The appellant again argues that, at best, an additional indemnity in this case is an indemnity for delay and that, therefore, it is unjust not to deduct the amount paid. As I have shown above, the appellant has failed to consider the other arguments accepted by the tribunal.
In my opinion, the appellant has not demonstrated that the tribunal has failed to exercise its discretion properly on this question and, therefore, this ground of appeal must be rejected. [Emphasis added.]

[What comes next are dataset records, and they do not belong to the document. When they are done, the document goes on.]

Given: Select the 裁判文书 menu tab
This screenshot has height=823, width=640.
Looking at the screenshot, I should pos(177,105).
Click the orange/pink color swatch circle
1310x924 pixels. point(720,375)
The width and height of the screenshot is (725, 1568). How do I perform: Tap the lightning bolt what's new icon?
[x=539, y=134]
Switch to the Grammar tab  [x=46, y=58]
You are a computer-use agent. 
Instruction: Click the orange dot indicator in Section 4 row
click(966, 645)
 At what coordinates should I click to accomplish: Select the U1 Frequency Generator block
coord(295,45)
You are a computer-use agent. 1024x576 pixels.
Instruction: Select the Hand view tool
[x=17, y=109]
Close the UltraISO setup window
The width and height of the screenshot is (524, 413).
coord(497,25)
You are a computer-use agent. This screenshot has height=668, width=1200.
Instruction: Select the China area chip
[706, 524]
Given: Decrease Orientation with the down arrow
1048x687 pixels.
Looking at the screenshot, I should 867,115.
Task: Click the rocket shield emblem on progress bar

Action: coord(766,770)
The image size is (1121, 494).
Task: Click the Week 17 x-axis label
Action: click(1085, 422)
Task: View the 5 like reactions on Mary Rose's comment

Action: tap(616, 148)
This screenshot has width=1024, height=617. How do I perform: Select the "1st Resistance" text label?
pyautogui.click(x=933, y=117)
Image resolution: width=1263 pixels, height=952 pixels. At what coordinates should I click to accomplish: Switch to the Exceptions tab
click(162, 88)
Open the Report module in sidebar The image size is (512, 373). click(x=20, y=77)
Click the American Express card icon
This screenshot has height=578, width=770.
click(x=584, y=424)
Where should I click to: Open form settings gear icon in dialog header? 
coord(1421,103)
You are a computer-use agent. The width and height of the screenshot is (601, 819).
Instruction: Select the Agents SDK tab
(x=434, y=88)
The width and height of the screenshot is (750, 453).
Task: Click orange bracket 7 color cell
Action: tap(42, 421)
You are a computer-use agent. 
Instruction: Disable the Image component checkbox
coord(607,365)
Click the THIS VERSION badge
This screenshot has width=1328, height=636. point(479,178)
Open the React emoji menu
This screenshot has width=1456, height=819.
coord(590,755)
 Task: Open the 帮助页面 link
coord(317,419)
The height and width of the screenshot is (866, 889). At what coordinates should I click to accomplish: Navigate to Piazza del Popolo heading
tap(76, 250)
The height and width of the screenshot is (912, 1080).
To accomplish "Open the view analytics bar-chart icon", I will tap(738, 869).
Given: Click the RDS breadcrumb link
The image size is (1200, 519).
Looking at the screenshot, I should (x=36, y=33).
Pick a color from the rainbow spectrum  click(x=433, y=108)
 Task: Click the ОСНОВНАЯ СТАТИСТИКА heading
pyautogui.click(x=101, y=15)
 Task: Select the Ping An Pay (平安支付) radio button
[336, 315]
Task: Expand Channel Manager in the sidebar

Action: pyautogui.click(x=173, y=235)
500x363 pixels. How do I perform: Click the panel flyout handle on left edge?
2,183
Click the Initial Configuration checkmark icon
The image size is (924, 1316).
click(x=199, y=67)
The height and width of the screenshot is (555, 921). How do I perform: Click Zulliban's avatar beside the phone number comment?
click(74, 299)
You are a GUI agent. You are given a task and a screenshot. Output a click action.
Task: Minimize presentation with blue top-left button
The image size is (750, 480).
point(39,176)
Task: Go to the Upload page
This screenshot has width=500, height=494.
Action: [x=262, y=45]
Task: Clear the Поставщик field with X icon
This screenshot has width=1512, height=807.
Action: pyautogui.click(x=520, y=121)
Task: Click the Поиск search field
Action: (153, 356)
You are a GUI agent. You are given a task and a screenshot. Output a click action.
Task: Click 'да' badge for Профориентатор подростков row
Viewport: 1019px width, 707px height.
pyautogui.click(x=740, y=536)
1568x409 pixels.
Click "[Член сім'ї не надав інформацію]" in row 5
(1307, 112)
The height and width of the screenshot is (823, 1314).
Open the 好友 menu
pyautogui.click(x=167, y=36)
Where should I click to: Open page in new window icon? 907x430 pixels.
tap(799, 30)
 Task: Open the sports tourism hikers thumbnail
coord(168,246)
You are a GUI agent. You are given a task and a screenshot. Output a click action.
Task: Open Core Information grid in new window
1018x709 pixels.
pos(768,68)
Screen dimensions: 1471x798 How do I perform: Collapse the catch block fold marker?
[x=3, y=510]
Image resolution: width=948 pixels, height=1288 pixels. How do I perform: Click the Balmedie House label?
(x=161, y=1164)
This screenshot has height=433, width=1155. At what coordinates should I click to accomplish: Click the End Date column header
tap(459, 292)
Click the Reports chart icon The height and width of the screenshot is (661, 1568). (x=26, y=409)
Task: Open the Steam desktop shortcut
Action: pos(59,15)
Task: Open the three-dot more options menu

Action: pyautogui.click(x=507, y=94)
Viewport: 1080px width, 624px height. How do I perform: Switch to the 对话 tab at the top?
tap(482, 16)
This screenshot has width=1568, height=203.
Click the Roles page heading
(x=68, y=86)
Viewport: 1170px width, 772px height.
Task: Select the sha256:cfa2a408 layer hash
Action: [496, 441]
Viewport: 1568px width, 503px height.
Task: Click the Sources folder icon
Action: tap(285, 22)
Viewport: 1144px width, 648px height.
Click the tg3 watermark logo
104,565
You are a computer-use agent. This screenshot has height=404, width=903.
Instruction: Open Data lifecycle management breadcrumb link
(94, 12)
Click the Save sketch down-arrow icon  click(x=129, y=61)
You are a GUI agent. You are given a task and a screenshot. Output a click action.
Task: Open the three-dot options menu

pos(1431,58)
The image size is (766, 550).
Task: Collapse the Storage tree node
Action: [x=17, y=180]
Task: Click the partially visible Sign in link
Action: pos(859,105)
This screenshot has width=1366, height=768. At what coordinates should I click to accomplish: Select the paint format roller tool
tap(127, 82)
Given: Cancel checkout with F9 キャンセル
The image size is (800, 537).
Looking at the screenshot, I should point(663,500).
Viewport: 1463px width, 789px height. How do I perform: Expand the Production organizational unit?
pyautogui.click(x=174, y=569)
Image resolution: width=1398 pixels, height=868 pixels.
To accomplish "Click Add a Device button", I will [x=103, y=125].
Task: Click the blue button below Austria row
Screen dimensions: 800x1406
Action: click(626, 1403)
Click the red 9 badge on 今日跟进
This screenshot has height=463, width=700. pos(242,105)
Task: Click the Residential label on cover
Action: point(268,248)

Since, in the present instance, both parties have agreed at the hearing that the provisional indemnity should have been deducted from the total indemnity in the calculation of the additional indemnity, there is no need to labour the point further. The Expropriation Tribunal's additional indemnity award should be reduced accordingly.
Conclusion
Given my conclusion that, on the facts of this case, the Expropriation Tribunal did not err in concluding that there was no transaction nor agreement between the parties as to the indemnity to be paid by the City to the appellant in the event of expropriation, I would allow the appeal and restore the order of the Expropriation Tribunal. I would, however, modify the award regarding the additional indemnity to the extent only of subtracting, in its calculation, the amount offered by the City as provisional indemnity ($500,000) from the final indemnity, the whole with costs to the appellant throughout.
Appeal allowed with costs, Lamer C.J. and Sopinka J. dissenting.
Solicitors for the appellant: Bergeron, Gaudreau & Pinet, Hull.
Solicitors for the respondent: Montgrain, McClure, St‑Germain, Marois, Chandonnet, Gibeau, Longueuil.